* **Given request A**: Filter the listing and keep every line that contains the string "width".

* **Document passage**:
=======

Traveler Question...

R Arceneaux

Mongoose
I was thinking of buying the basic Traveler book.

Before I purchase the book I have a question....

Is the Traveler System mostly a Story Driven system (such as vampire, Firefly, etc) or is it mostly a skill driven game (such as Star Wars, D D, etc)? Or is it a combination of both such as Rifts where percent dice and story driven kind of merge together in just about equal parts?
 
R Arceneaux said:
I was thinking of buying the basic Traveler book.

Before I purchase the book I have a question....

Is the Traveler System mostly a Story Driven system (such as vampire, Firefly, etc) or is it mostly a skill driven game (such as Star Wars, D D, etc)? Or is it a combination of both such as Rifts where percent dice and story driven kind of merge together in just about equal parts?

It is a game mechanics system. Story provided by the GM.
 
R Arceneaux said:
Is the Traveler System mostly a Story Driven system (such as vampire, Firefly, etc) or is it mostly a skill driven game (such as Star Wars, D D, etc)?
I do not know your definitions of "story driven" and "skill driven" well
enough for a reliable answer, but I think that Traveller is much closer
to a skill driven than to a story driven system, although it is flexible
enough to play it with the story in the foreground and the mechanics
in the background.

Anyway, if you download the Developer's Pack from this page (down at
the bottom of the page, under Main Rulebook) you will get a good idea
of what the game is like:
http://www.mongoosepublishing.com/home/series.php?qsSeries=51
 
Is Traveller closer to D & D aka skill and dice mechanics focus game or is it closer Vampires RPG that uses little dots and only D10s aka a game where dice mechanics count little and skill focus in minimal if at all.

OR is it a game of both where neither format dominates the other.
 
R Arceneaux said:
Is Traveller closer to D & D aka skill and dice mechanics focus game or is it closer Vampires RPG that uses little dots and only D10s aka a game where dice mechanics count little and skill focus in minimal if at all.

OR is it a game of both where neither format dominates the other.

Traveller is not like D&D in that D&D the main goal of the game is reach another level and a story is merely how you get there. The system is relatively rules light and more serves to allow the GM/players craft the story that they want to play in. So it is more story driven. I hope this helps.
 
Skills and Stats are used to modify the results of rolls.

Stats are numeric in nature and cover broad physcial/mental attributes, but, other than social standing in certain settings, the interpretation of the stats is up to the player (i.e. - they do not define the character in words).

Traveller characters generally start with all the skills they will ever have (and a somewhat detailed background) - there are no experience points/character levels or such.

(Skill and Stat advancement are available - but this is not the focus of the game.)

This supports roleplaying character a bit better than others, but it is still quite heavily a dice based rather than a roleplay based game mechanic system.

That is the mechanic side - as DFW and dmccoy1693 pointed out, the story is very much up to the Referee and the mechanics just are there to support that.

Hope that helps a little.
 
Traveller is unlike either Vampire / World of Darkness or D&D.

Traveller character generation, for one thing, is very much unlike the above two games. Your characters' career up to the start of play is as important as the game itself. You can make Traveller chargen as adventure in itself.

D&D and World of Darkness characters enter play with a bunch of selected characteristics, Skills, Merits and other advantages, and gradually accumulate more characteristic/Skill /Merit points through XP expenditure. The Traveller character comes more or less equipped with all the skills he will ever have. He can improve his skills, but only with great effort: Traveller doesn't have an XP system.

=======

* **Excerpted records**:
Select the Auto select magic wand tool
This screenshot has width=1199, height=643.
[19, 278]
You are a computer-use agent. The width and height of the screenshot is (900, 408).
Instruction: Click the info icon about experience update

=======

* **Given request B**:
Answer these questions using the Traveller forum thread:
(i) Under which heading, and where on the page, is the Developer's Pack found?
(ii) What do skills and stats modify?
(iii) What kind of system does Traveller lack, according to the last post?

* **Worked solution A**:
This screenshot has width=1199, height=643.
You are a computer-use agent. The width and height of the screenshot is (900, 408).

* **Worked solution B**:
(i) Under Main Rulebook, at the bottom of the page.
(ii) The results of rolls.
(iii) An XP system.